While any material which has the requisite temperature and corrosion 
resistant properties for use in the system of the present invention may be 
used for the various storage chambers and conduits of the present system, 
300 series stainless steel (AISI) and compatible brazing and welding 
materials are especially preferred because of their anticorrosive 
properties, especially toward chromic acid. 

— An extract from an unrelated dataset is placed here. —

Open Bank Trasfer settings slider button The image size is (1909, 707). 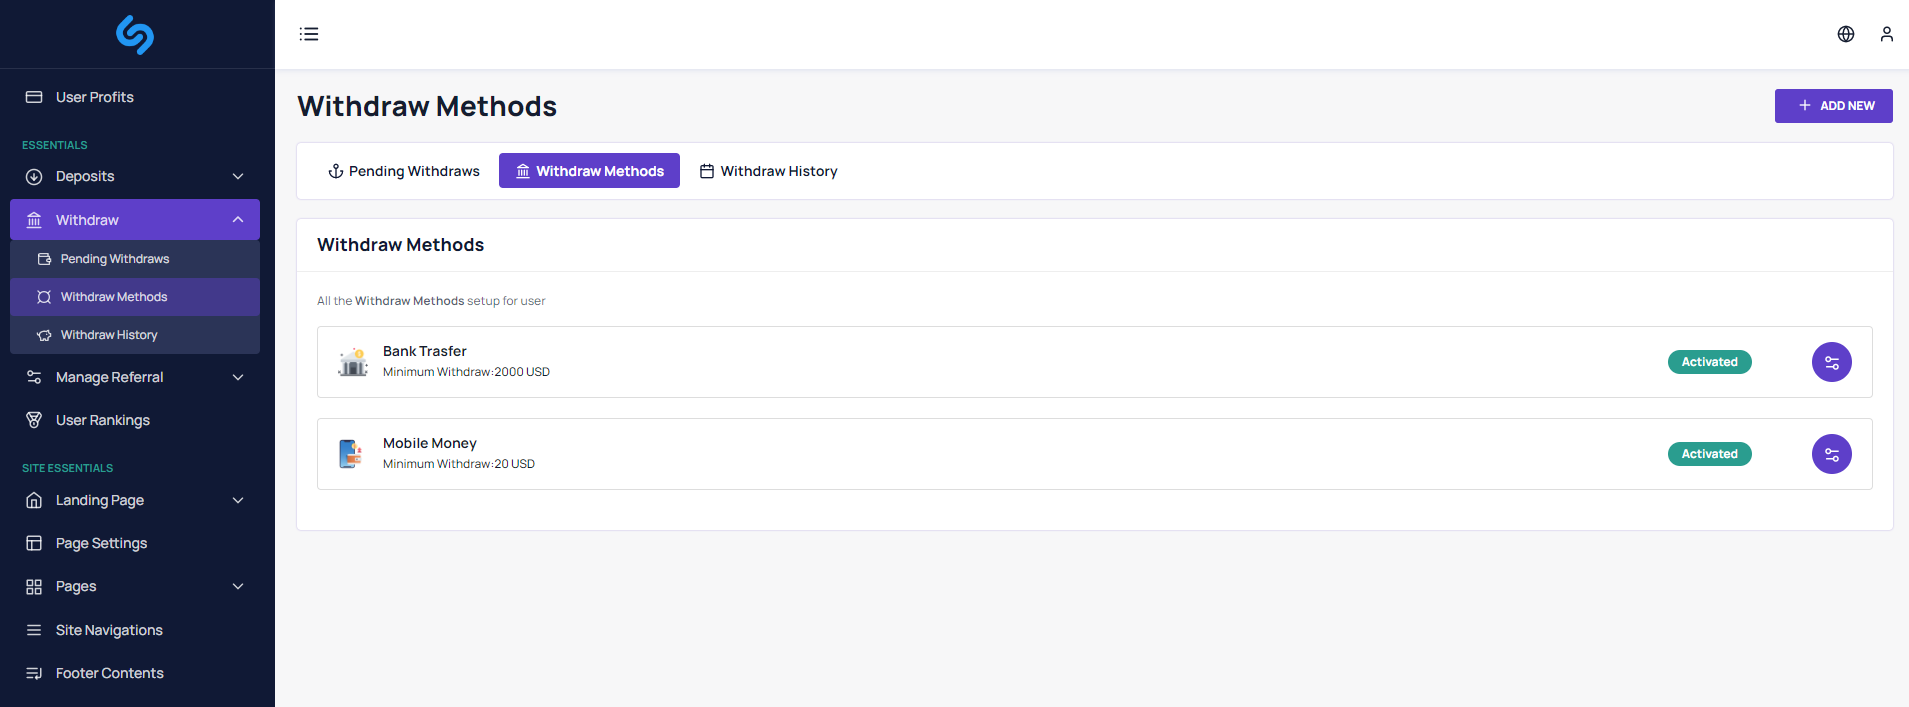click(x=1832, y=362)

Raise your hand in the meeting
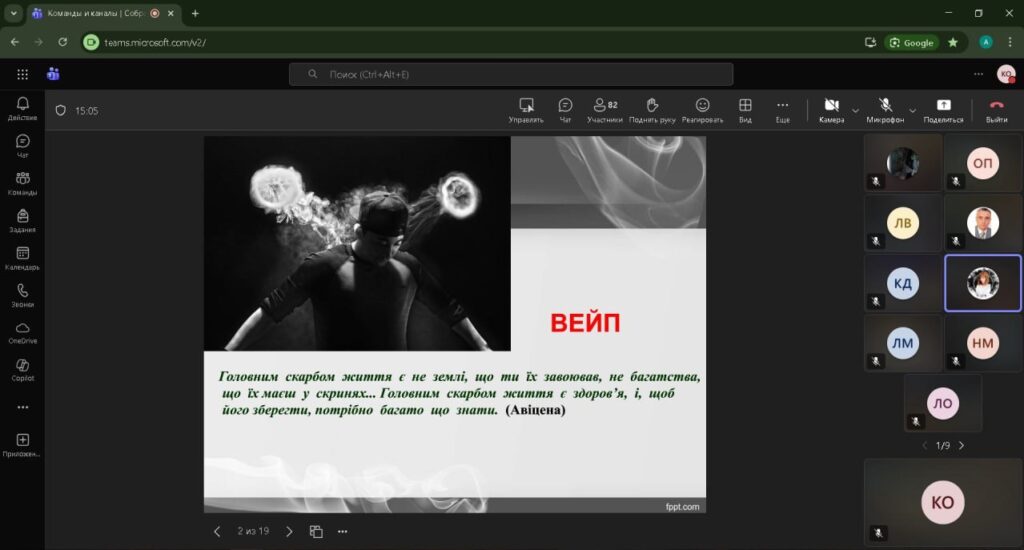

Another advantage of the system of the present invention is that the 
components of the system are selected and so placed in conjunction with 
one another to keep heat transfer resistance to a minimum and heat 
conductivity to a maximum in the system, further contributing to the 
improved efficiency of the system. 
From a hardware standpoint, the thermoelectric integrated membrane 
evaporation system of the present invention presents an approach to 
urine-water reclamation that integrates proven components to produce a 
design exhibiting exceptional weight, power and volume properties not to 
mention gravity insensitivity. For example, a system suitable for flight 
on long duration space missions in addition to consistently producing 
potable water and being able to be maintained with safety and within 
acceptable crew time limitations will also have the advantages of being 
light in weight, for example, approximately 85 kg (187 lbs), have low 
power requirements, for example, 167 watts at 26.5 vdc, and be of small 
volume, for example, 0.5 M.sup.3 (17.7 ft.sup.3). The system produces 
microbiologically safe potable water by a sequential application of 
definite control procedures. At each component and interface, the change 
of entrance or growth of bacteria is checked. Procedures designed into the 
system including chemical pretreatment, pasteurization, distillation, 
vapor duct liquid entrapment, and final bacteria filtration ensure that at 
each component and component interface the chance of bacterial growth is 
eliminated or severely reduced. For example, reversing the polarity of the 
thermoelectric elements present an effective condenser sterilization mode. 
Accordingly, while the system provides important weight, power and volume 
advantages, its efficient production of quality potable water is 
paramount. 
Although this invention has been shown and described with respect to a 
preferred embodiment, it will be understood by those skilled in this art 
that various changes in form and detail thereof may be made without 
departing from the spirit and scope of the claimed invention.